Getting your company’s stories and views in the news is one of the best ways to quickly and freely get a high and positive PR profile.
But chief reporters and news editors can be a fickle and gruff bunch especially with stories they see as ‘just a free ad’ or PR for your business.
So how do you get past the gatekeepers with ‘news’ stories that are essentially PR or advertising?
There is one method that works time and time again in New Zealand media … and that is to run a survey or ‘newsy’ competition where the public get involved, and then to run the results as new, must-have information.
Condoms and computers
Condom maker Durex is a master at this. The company regularly surveys their customers about attitudes to sex and then publishes the findings, and the media can’t get enough of it.
Likewise, a recent search for New Zealand’s oldest TV set was a thinly disguised promotion for the rollout of digital television.
Last week the New Zealand Herald ran a piece about a search to find Auckland’s worst office. Read a few lines in and you see it’s a Dell-sponsored competition.
It’s a puff piece that shouldn’t have gotten past the front door of the newspaper except for its prospect of a juicy follow-up exposing the best of the worst offices and its more subtly played focus on improving the economy in difficult times. It aims to showcase how “a second-rate information technology set-up can cause big delays for businesses and can harm productivity”.
This week they’ve also secured the promotion’s success by partnering with the newspaper to run the competition, and the Herald has an online promotion for the Dell promotion under the top-of-page banner ‘Business Editor’s Picks’.
One could argue with the ethics of an editor’s news banner highlighting an advertising feature but from Dell’s point-of-view the transformation from advertising fluff to real news story is now complete!
Stories on a plate
One reason perhaps this manufactured news works is that it hands media the story on a plate.
Newsrooms have become so streamlined that resources can be thin on the ground, and these surveys and competitions provide everything pre-packaged — well-written, clearly communicated and ready to be broadcast or published.
Dell is playing the game cleverly.
They have got the announcement of their competition in to the newspaper, based around a news issue that concerns many people these days — a business activity that can harm the economy (with the added titillation of seeing people failing badly and being prepared to stand up and admit it!).
They’ll be able to highlight a few funny examples during the competition and then the grand winner will be announced in a fanfare as Dell products are handed over to that backward office — and as Dell positions itself as helping business and so wanting to help the national economy. And that’s not a bad aim at all.
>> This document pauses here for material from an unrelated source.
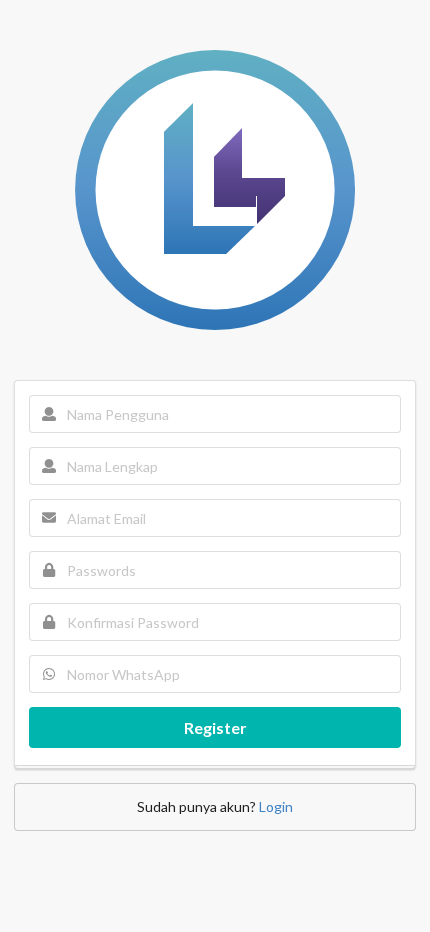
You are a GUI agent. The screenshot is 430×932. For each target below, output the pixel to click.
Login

How publicity becomes news
So clever publicity to sell product is aligned with the national interest … and this becomes news. Or in the case of Durex, it’s a bit more simple. Sex sells, for sure, but dress people’s bedroom habits up in the guise of research … and it becomes news.
Every organisation has stories that can be similarly packaged and marketed. It just takes some imagination, sound planning, integration with the overall aims of your organisation and people who understand how the media works.
If you’ve ever wondered what PR people do to earn their money, the Dell and Durex stories above are good examples of this type of PR activity.